**Texte cité:**
....................

Un des exemples les plus remarquables se trouve au Kenya où le paiement en ligne rencontre un véritable succès. «M pour "mobile", PESA pour "argent" en langue swahili : le système M-PESA a été développé entre 2003 et 2006 pour le compte de Safaricom, opérateur de téléphonie mobile kenyan», raconte le site envoidargent. Preuve du succès de ce système, M-Pesa compte aujourd'hui plus de 14 millons d'utilisateurs et 7 milliards de dollars ont transité par ce service en 2010. Maintenant, 75% des adultes ont accès au système financier contre à peine 20% en 2006.
Autre exemple de créativité
Francis Pisani, pionnier des technologies de l'information, racontait dans Le Monde comment au Kenya «une poignée de geeks et d'activistes kenyans s'étaient dotés d'Ushahidi, une plate-forme open source permettant à tout citoyen de signaler des fraudes lors du dépouillement du scrutin présidentiel. Bel exemple de la puissance du crowdsourcing, l'externalisation ouverte, Ushahidi (témoignage en swahili) a été utilisée 25.000 fois dans le monde depuis sa création».

....................

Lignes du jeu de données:
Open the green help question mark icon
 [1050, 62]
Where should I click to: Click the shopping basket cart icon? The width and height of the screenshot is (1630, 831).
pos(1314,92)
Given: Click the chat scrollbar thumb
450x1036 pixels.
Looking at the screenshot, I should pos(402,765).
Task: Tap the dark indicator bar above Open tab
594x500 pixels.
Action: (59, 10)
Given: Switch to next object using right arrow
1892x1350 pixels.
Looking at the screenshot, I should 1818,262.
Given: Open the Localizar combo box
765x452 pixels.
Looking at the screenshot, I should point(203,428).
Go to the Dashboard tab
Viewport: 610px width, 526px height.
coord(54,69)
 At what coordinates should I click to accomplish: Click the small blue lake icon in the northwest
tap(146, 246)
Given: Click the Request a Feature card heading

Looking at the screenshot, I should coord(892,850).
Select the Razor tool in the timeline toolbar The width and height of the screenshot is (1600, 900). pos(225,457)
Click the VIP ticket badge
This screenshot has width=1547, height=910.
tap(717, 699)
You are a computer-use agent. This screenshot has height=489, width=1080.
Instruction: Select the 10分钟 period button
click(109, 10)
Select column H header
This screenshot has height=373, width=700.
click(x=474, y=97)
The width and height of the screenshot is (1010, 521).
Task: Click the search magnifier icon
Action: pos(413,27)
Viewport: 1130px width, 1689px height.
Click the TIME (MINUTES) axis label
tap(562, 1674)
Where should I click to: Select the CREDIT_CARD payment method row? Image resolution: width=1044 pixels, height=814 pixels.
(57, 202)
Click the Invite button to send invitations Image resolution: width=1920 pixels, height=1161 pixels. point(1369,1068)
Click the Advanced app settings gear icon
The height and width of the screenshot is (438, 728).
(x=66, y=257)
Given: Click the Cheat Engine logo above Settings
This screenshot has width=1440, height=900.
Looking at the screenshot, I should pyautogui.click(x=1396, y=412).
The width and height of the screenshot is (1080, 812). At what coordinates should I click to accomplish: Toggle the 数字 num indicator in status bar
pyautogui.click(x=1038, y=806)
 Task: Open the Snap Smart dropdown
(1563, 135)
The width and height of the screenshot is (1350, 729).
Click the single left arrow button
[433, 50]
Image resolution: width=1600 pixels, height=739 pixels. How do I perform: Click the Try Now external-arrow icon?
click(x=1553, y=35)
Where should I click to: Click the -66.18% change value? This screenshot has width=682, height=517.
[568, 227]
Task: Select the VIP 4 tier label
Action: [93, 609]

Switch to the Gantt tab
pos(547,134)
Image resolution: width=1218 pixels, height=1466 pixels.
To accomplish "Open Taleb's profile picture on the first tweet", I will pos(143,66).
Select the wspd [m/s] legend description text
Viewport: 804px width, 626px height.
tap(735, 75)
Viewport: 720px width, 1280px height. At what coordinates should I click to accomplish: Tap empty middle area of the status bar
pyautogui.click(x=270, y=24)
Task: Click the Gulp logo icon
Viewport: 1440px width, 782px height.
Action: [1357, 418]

....................

**Travail à faire:**
1. Selon le texte sur le Kenya, pour le compte de quelle entreprise le système M-PESA a-t-il été développé ?
2. Dans le texte sur le Kenya, recopiez le passage qui commence par « Un des exemples » et se termine par « 20% en 2006. ».
3. D'après le texte sur le Kenya, expliquez le nom du système M-PESA.

**Corrigé des exercices:**
1. Pour Safaricom, opérateur de téléphonie mobile kenyan.

2.
Un des exemples les plus remarquables se trouve au Kenya où le paiement en ligne rencontre un véritable succès. «M pour "mobile", PESA pour "argent" en langue swahili : le système M-PESA a été développé entre 2003 et 2006 pour le compte de Safaricom, opérateur de téléphonie mobile kenyan», raconte le site envoidargent. Preuve du succès de ce système, M-Pesa compte aujourd'hui plus de 14 millons d'utilisateurs et 7 milliards de dollars ont transité par ce service en 2010. Maintenant, 75% des adultes ont accès au système financier contre à peine 20% en 2006.

3. Le « M » signifie « mobile » et « PESA » veut dire « argent » en langue swahili.